Patrick Ryan USA TODAY May 22, 2024
NEW YORK — Jessica Lange has a type.
Over the course of her nearly five-decade career, the stage and screen legend has memorably embodied drug-addled matriarchs (“A Long Day’s Journey Into Night”), volatile housewives (“Blue Sky”) and destitute Southern belles (“A Streetcar Named Desire”). Not to mention, a literal witch ("American Horror Story: Coven").
"They're all survivors in some way," Lange says on a recent afternoon, tucked by a window and sipping a Coke in a bustling hotel lobby near Washington Square Park. “I like playing characters who are on the edge emotionally; women who have a tremendous strength, but are also teetering walking that tightrope.”
The same could be said of her latest two roles: In HBO film “The Great Lillian Hall,” premiering May 31 (8 p.m. EST/PST), she affectingly inhabits a lauded Broadway diva who’s diagnosed with dementia in the throes of rehearsal. And in her Tony Award-nominated “Mother Play,” now playing at the Hayes Theater through June 16, Lange brings prickly pathos to Phyllis, the ferocious mother of two gay children (Celia Keenan-Bolger and Jim Parsons).

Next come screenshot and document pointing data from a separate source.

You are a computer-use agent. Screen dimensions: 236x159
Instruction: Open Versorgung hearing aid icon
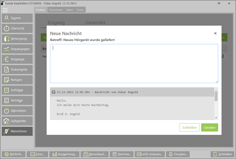pyautogui.click(x=6, y=39)
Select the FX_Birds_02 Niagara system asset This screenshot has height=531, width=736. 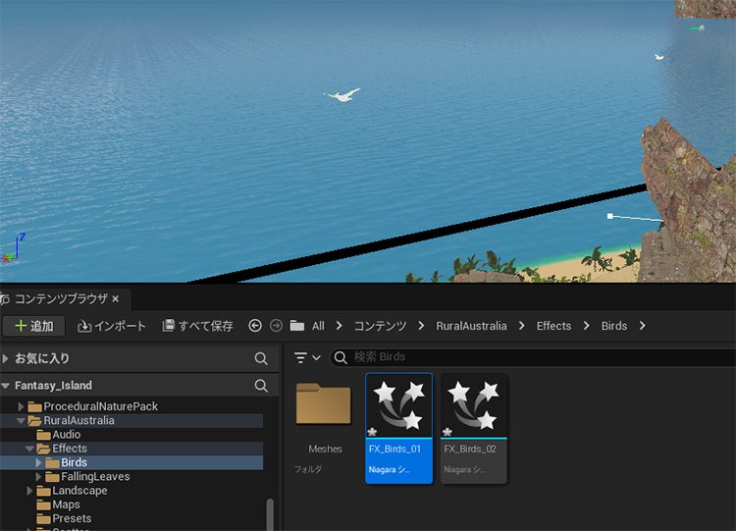tap(474, 427)
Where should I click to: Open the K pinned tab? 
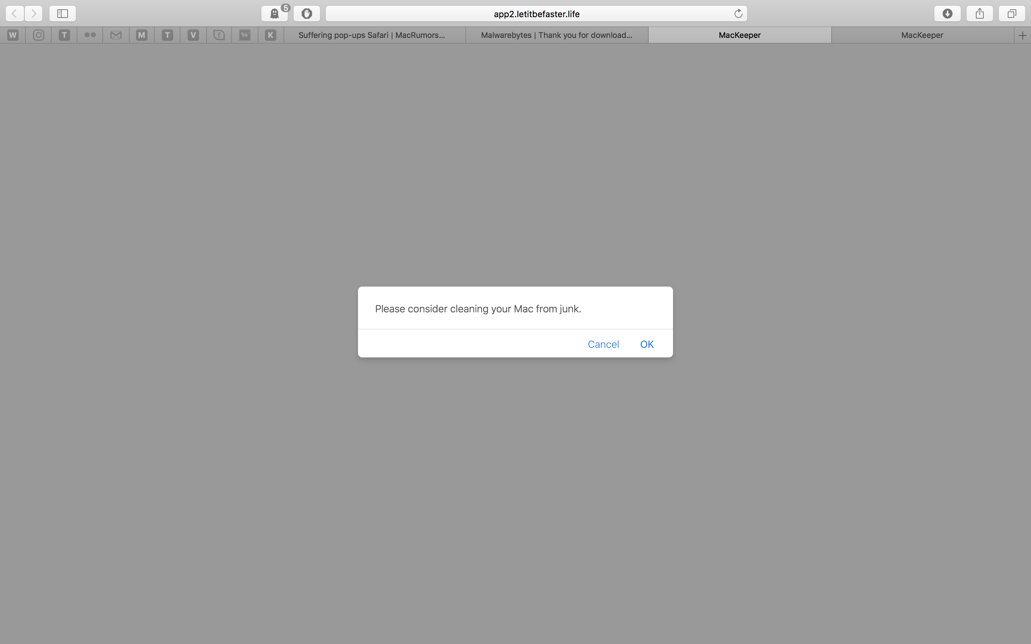271,35
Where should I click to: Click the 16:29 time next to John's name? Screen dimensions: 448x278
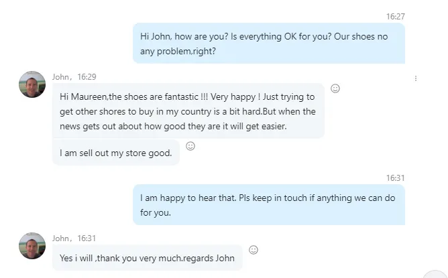click(87, 77)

Lange, 75, had been searching for her next Broadway vehicle ever since winning a best actress Tony for “Long Day’s Journey” in 2016. “I'd go through the repertoire of parts I could still play, now that I’m at this advanced age, and I could never come up with anything I really had a passion for doing,” she explains.
That changed when she read Paula Vogel’s “Mother Play,” which is inspired by the playwright’s tumultuous upbringing and her brother’s death from AIDS. Lange had never originated a new character onstage, and was struck by the emotional complexity of Vogel’s script. Set over 50 years, the drama charts Phyllis’ journey as an eccentric, hard-drinking mom who constantly uproots her family. It ends with her as a lonely old women, having rejected her kids for being queer.

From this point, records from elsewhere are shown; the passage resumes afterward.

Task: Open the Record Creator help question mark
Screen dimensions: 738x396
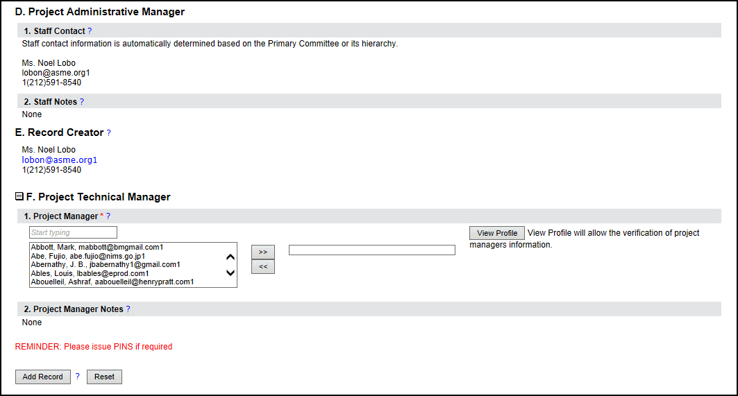Action: click(x=108, y=133)
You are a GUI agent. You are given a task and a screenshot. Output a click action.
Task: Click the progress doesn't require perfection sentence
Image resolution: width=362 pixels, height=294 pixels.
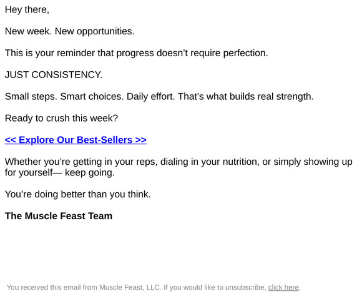coord(137,53)
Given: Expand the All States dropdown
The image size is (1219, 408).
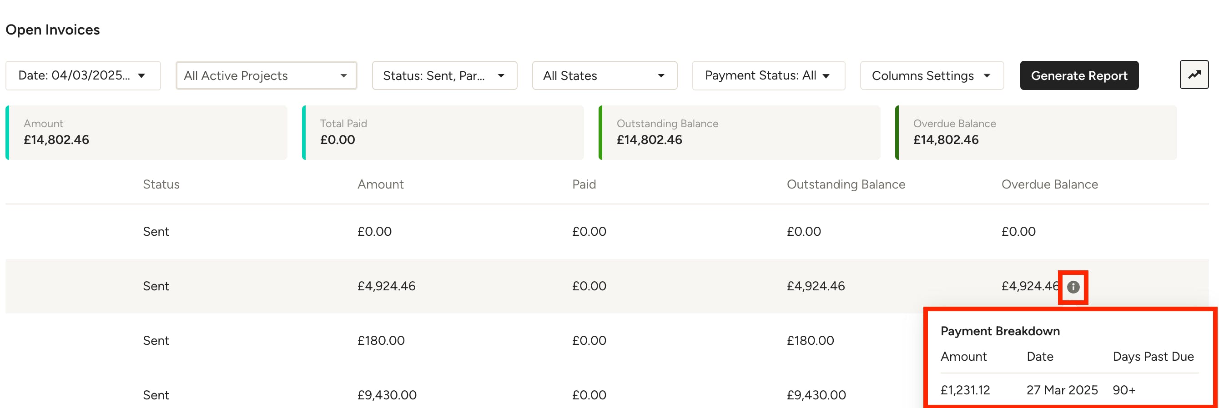Looking at the screenshot, I should click(x=604, y=75).
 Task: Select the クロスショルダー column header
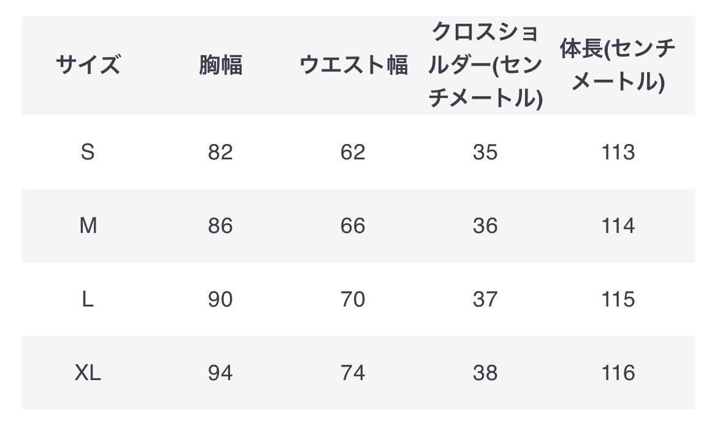coord(485,65)
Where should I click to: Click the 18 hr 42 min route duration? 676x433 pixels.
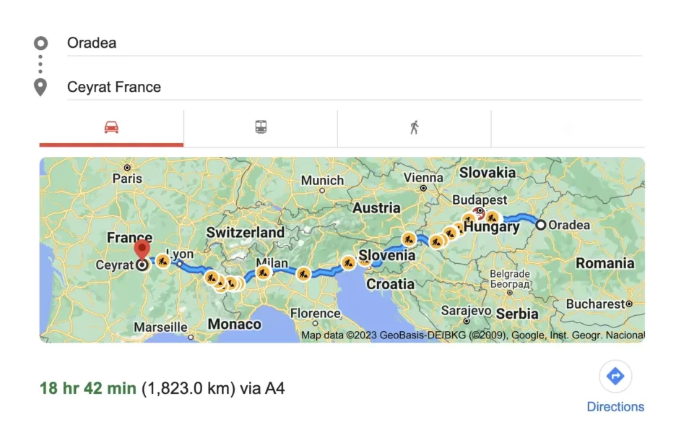(87, 388)
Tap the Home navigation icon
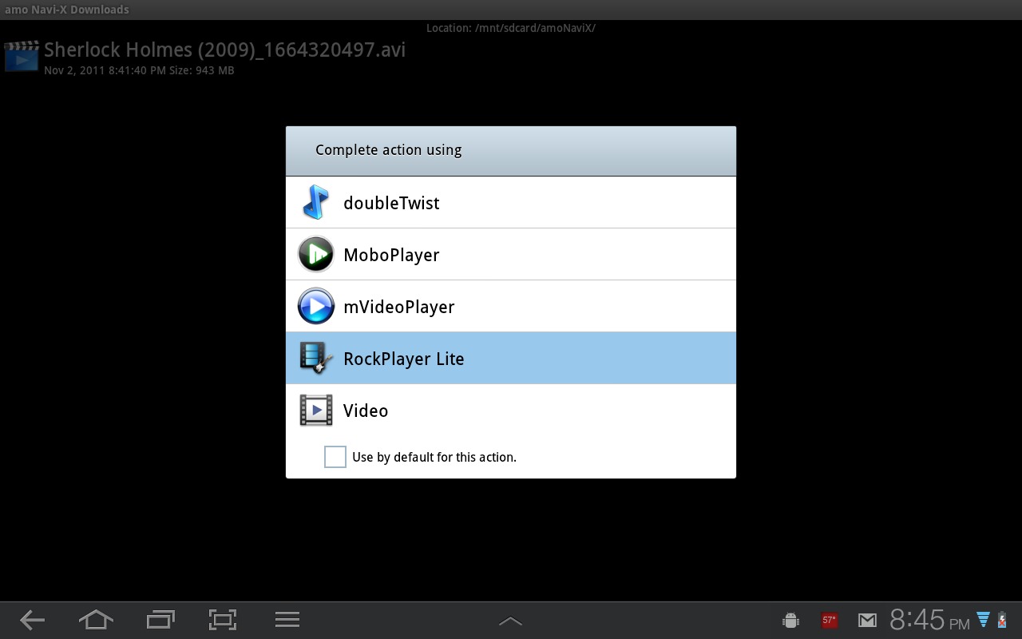 pos(96,620)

“You wonder sometimes what the trade-off is? Why would you shut out your children knowingly?” Lange says. “Hopefully families are more accepting now.”

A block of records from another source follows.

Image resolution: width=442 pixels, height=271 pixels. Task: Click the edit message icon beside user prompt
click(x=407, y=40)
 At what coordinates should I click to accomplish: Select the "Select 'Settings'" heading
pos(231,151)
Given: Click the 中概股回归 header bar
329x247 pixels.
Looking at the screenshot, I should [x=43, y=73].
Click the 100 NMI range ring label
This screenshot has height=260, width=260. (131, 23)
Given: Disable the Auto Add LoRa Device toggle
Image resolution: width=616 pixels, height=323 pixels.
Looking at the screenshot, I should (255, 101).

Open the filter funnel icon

Phyllis’ isolation comes to the fore in one haunting, roughly 10-minute sequence, as she wanders her now-empty home and makes a sad, microwaved dinner. Lange was elated to do the wordless scene, known as “the Phyllis Ballet”: Before she was an actress, she dropped out of college and trained as a mime in Paris in the early 1970s.
"It was one of the most thrilling times in my life," Lange says with a grin. “It's the only time I've ever consciously used that in a performance."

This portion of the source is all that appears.